Mutual-visibility in distance-hereditary graphs: a linear-time algorithm

TL;DR

This paper introduces a linear-time algorithm for computing the mutual-visibility number in distance-hereditary graphs, a problem previously known to be NP-complete for general graphs.

Contribution

It provides the first efficient algorithm for mutual-visibility number in distance-hereditary graphs, expanding the understanding of visibility properties in this class.

Findings

Mutual-visibility number can be computed in linear time for distance-hereditary graphs.

The problem is NP-complete for general graphs but tractable for this class.

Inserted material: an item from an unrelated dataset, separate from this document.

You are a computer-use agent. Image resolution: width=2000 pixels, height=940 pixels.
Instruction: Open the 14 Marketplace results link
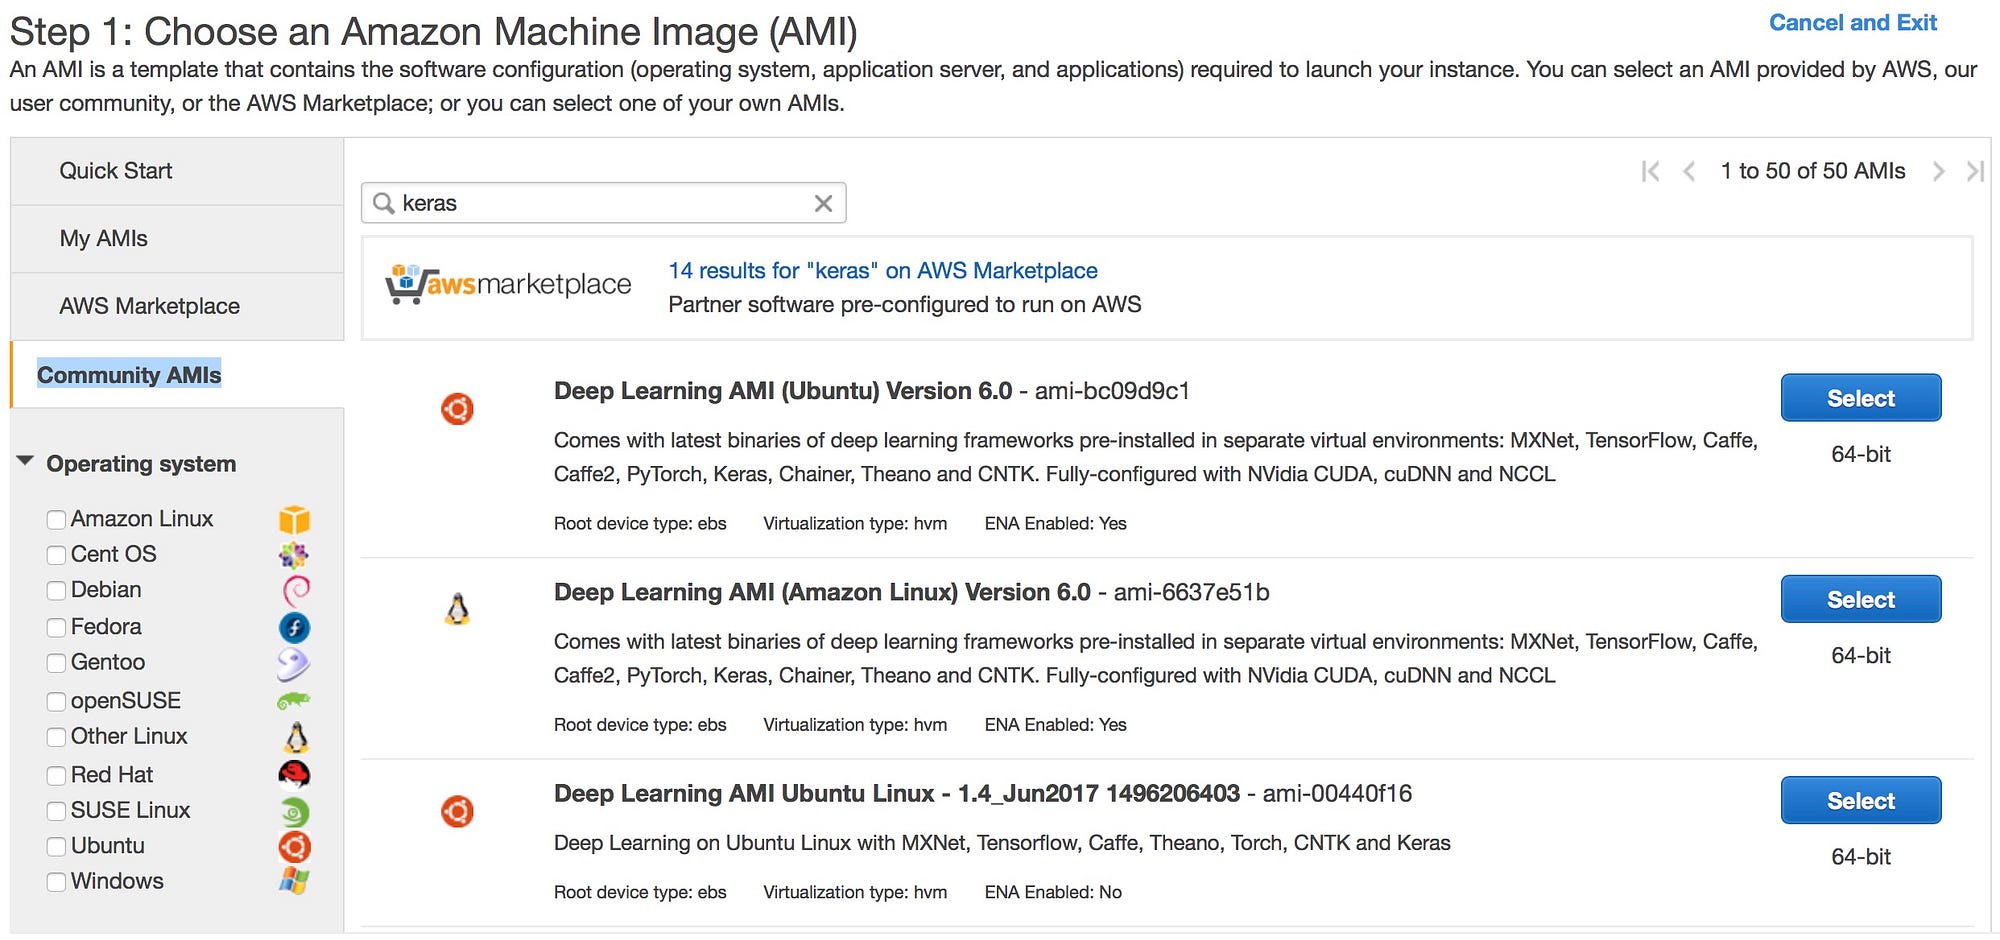(882, 271)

The paper extends known formulas to a broader class of graphs.

Abstract

The concept of mutual-visibility in graphs has been recently introduced. If $X$ is a subset of vertices of a graph $G$, then vertices $u$ and $v$ are $X$-visible if there exists a shortest $u,v$-path $P$ such that $V(P)\cap X \subseteq \{u, v\}$. If every two vertices from $X$ are $X$-visible, then $X$ is a mutual-visibility set. The mutual-visibility number of $G$ is the cardinality of a largest mutual-visibility set of $G$. It is known that computing the mutual-visibility number of a graph is NP-complete, whereas it has been shown that there are exact formulas for special graph classes like paths, cycles, blocks, cographs, and grids. In this paper, we study the mutual-visibility in distance-hereditary graphs and show that the mutual-visibility number can be computed in linear time for this class.